▸ Information given:

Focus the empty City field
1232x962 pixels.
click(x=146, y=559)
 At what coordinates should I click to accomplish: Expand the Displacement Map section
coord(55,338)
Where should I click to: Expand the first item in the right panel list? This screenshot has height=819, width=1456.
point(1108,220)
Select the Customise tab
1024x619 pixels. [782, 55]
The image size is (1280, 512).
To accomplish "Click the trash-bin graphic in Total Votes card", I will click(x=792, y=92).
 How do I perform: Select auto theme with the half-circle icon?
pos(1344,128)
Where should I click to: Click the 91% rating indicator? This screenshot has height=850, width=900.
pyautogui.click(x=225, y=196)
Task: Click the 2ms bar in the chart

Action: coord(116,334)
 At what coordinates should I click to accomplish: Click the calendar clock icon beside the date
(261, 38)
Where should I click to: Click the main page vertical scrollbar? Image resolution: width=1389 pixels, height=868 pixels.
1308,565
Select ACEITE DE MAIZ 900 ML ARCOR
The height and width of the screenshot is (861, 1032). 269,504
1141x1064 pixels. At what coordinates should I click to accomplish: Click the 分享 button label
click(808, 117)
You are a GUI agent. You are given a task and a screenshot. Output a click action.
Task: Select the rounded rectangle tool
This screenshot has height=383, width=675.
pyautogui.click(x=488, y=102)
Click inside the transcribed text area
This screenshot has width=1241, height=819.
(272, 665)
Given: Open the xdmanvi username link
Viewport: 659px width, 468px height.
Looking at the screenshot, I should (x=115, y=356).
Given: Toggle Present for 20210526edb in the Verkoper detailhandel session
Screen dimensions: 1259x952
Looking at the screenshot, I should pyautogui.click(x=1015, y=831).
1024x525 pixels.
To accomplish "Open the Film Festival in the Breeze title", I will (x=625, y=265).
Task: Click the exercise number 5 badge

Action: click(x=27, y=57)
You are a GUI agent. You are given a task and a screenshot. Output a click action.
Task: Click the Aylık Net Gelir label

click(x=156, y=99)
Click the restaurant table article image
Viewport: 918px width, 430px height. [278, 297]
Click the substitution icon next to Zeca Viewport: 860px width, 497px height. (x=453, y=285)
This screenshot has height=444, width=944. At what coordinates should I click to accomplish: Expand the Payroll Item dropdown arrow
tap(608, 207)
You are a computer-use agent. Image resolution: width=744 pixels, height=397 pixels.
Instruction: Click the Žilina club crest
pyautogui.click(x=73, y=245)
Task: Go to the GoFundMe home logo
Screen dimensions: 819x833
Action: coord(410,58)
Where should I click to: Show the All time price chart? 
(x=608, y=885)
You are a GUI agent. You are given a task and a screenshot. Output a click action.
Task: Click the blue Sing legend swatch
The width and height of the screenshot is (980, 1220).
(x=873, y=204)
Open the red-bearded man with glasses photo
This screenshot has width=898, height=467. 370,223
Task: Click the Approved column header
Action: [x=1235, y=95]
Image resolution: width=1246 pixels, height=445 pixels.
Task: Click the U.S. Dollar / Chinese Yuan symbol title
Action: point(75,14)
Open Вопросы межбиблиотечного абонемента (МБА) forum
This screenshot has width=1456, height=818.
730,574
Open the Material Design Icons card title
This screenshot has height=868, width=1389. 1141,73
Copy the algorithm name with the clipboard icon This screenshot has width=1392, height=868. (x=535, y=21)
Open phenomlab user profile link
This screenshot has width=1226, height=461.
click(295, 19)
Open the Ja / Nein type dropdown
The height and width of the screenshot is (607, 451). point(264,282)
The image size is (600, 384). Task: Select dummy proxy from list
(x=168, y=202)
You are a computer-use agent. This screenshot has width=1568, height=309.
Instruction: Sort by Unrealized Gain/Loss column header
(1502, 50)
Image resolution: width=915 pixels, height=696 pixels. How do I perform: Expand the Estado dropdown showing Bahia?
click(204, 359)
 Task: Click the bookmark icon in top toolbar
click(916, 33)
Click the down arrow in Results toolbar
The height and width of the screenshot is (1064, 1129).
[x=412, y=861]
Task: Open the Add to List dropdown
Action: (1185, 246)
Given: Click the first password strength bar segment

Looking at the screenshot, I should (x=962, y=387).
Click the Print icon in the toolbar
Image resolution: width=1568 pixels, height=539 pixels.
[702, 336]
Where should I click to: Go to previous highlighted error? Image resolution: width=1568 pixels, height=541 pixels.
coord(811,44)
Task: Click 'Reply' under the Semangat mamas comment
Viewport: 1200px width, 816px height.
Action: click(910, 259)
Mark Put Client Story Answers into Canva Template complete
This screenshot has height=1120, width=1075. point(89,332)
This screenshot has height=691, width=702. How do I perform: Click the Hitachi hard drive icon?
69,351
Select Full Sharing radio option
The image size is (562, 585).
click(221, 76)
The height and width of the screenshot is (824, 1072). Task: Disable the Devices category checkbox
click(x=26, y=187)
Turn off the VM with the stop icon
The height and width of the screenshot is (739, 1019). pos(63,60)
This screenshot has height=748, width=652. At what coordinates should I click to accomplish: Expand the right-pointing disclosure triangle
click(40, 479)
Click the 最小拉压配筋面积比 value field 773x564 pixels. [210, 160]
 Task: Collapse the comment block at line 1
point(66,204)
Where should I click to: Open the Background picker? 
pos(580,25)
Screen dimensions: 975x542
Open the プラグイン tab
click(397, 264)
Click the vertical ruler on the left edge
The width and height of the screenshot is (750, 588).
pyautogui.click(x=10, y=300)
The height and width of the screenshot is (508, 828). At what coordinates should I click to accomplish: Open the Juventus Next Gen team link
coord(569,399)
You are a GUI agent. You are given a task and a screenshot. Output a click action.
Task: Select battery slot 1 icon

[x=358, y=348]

▸ Try it:
Return the entries above in full and exactly as written.

▸ Your solution:
Focus the empty City field
1232x962 pixels.
click(x=146, y=559)
 At what coordinates should I click to accomplish: Expand the Displacement Map section
coord(55,338)
Where should I click to: Expand the first item in the right panel list? This screenshot has height=819, width=1456.
point(1108,220)
Select the Customise tab
1024x619 pixels. [782, 55]
The image size is (1280, 512).
To accomplish "Click the trash-bin graphic in Total Votes card", I will click(x=792, y=92).
 How do I perform: Select auto theme with the half-circle icon?
pos(1344,128)
Where should I click to: Click the 91% rating indicator? This screenshot has height=850, width=900.
pyautogui.click(x=225, y=196)
Task: Click the 2ms bar in the chart

Action: coord(116,334)
 At what coordinates should I click to accomplish: Click the calendar clock icon beside the date
(261, 38)
Where should I click to: Click the main page vertical scrollbar? Image resolution: width=1389 pixels, height=868 pixels.
1308,565
Select ACEITE DE MAIZ 900 ML ARCOR
The height and width of the screenshot is (861, 1032). 269,504
1141x1064 pixels. At what coordinates should I click to accomplish: Click the 分享 button label
click(808, 117)
You are a GUI agent. You are given a task and a screenshot. Output a click action.
Task: Select the rounded rectangle tool
This screenshot has height=383, width=675.
pyautogui.click(x=488, y=102)
Click inside the transcribed text area
This screenshot has width=1241, height=819.
(272, 665)
Given: Open the xdmanvi username link
Viewport: 659px width, 468px height.
Looking at the screenshot, I should (x=115, y=356).
Given: Toggle Present for 20210526edb in the Verkoper detailhandel session
Screen dimensions: 1259x952
Looking at the screenshot, I should pyautogui.click(x=1015, y=831).
1024x525 pixels.
To accomplish "Open the Film Festival in the Breeze title", I will (x=625, y=265).
Task: Click the exercise number 5 badge

Action: click(x=27, y=57)
You are a GUI agent. You are given a task and a screenshot. Output a click action.
Task: Click the Aylık Net Gelir label

click(x=156, y=99)
Click the restaurant table article image
Viewport: 918px width, 430px height. [278, 297]
Click the substitution icon next to Zeca Viewport: 860px width, 497px height. (x=453, y=285)
This screenshot has height=444, width=944. At what coordinates should I click to accomplish: Expand the Payroll Item dropdown arrow
tap(608, 207)
You are a computer-use agent. Image resolution: width=744 pixels, height=397 pixels.
Instruction: Click the Žilina club crest
pyautogui.click(x=73, y=245)
Task: Go to the GoFundMe home logo
Screen dimensions: 819x833
Action: coord(410,58)
Where should I click to: Show the All time price chart? 
(x=608, y=885)
You are a GUI agent. You are given a task and a screenshot. Output a click action.
Task: Click the blue Sing legend swatch
The width and height of the screenshot is (980, 1220).
(x=873, y=204)
Open the red-bearded man with glasses photo
This screenshot has width=898, height=467. 370,223
Task: Click the Approved column header
Action: [x=1235, y=95]
Image resolution: width=1246 pixels, height=445 pixels.
Task: Click the U.S. Dollar / Chinese Yuan symbol title
Action: point(75,14)
Open Вопросы межбиблиотечного абонемента (МБА) forum
This screenshot has width=1456, height=818.
730,574
Open the Material Design Icons card title
This screenshot has height=868, width=1389. 1141,73
Copy the algorithm name with the clipboard icon This screenshot has width=1392, height=868. (x=535, y=21)
Open phenomlab user profile link
This screenshot has width=1226, height=461.
click(295, 19)
Open the Ja / Nein type dropdown
The height and width of the screenshot is (607, 451). point(264,282)
The image size is (600, 384). Task: Select dummy proxy from list
(x=168, y=202)
You are a computer-use agent. This screenshot has width=1568, height=309.
Instruction: Sort by Unrealized Gain/Loss column header
(1502, 50)
Image resolution: width=915 pixels, height=696 pixels. How do I perform: Expand the Estado dropdown showing Bahia?
click(204, 359)
 Task: Click the bookmark icon in top toolbar
click(916, 33)
Click the down arrow in Results toolbar
The height and width of the screenshot is (1064, 1129).
[x=412, y=861]
Task: Open the Add to List dropdown
Action: (1185, 246)
Given: Click the first password strength bar segment

Looking at the screenshot, I should (x=962, y=387).
Click the Print icon in the toolbar
Image resolution: width=1568 pixels, height=539 pixels.
[702, 336]
Where should I click to: Go to previous highlighted error? Image resolution: width=1568 pixels, height=541 pixels.
coord(811,44)
Task: Click 'Reply' under the Semangat mamas comment
Viewport: 1200px width, 816px height.
Action: click(910, 259)
Mark Put Client Story Answers into Canva Template complete
This screenshot has height=1120, width=1075. point(89,332)
This screenshot has height=691, width=702. How do I perform: Click the Hitachi hard drive icon?
69,351
Select Full Sharing radio option
The image size is (562, 585).
click(221, 76)
The height and width of the screenshot is (824, 1072). Task: Disable the Devices category checkbox
click(x=26, y=187)
Turn off the VM with the stop icon
The height and width of the screenshot is (739, 1019). pos(63,60)
This screenshot has height=748, width=652. At what coordinates should I click to accomplish: Expand the right-pointing disclosure triangle
click(40, 479)
Click the 最小拉压配筋面积比 value field 773x564 pixels. [210, 160]
 Task: Collapse the comment block at line 1
point(66,204)
Where should I click to: Open the Background picker? 
pos(580,25)
Screen dimensions: 975x542
Open the プラグイン tab
click(397, 264)
Click the vertical ruler on the left edge
The width and height of the screenshot is (750, 588).
pyautogui.click(x=10, y=300)
The height and width of the screenshot is (508, 828). At what coordinates should I click to accomplish: Open the Juventus Next Gen team link
coord(569,399)
You are a GUI agent. You are given a task and a screenshot. Output a click action.
Task: Select battery slot 1 icon

[x=358, y=348]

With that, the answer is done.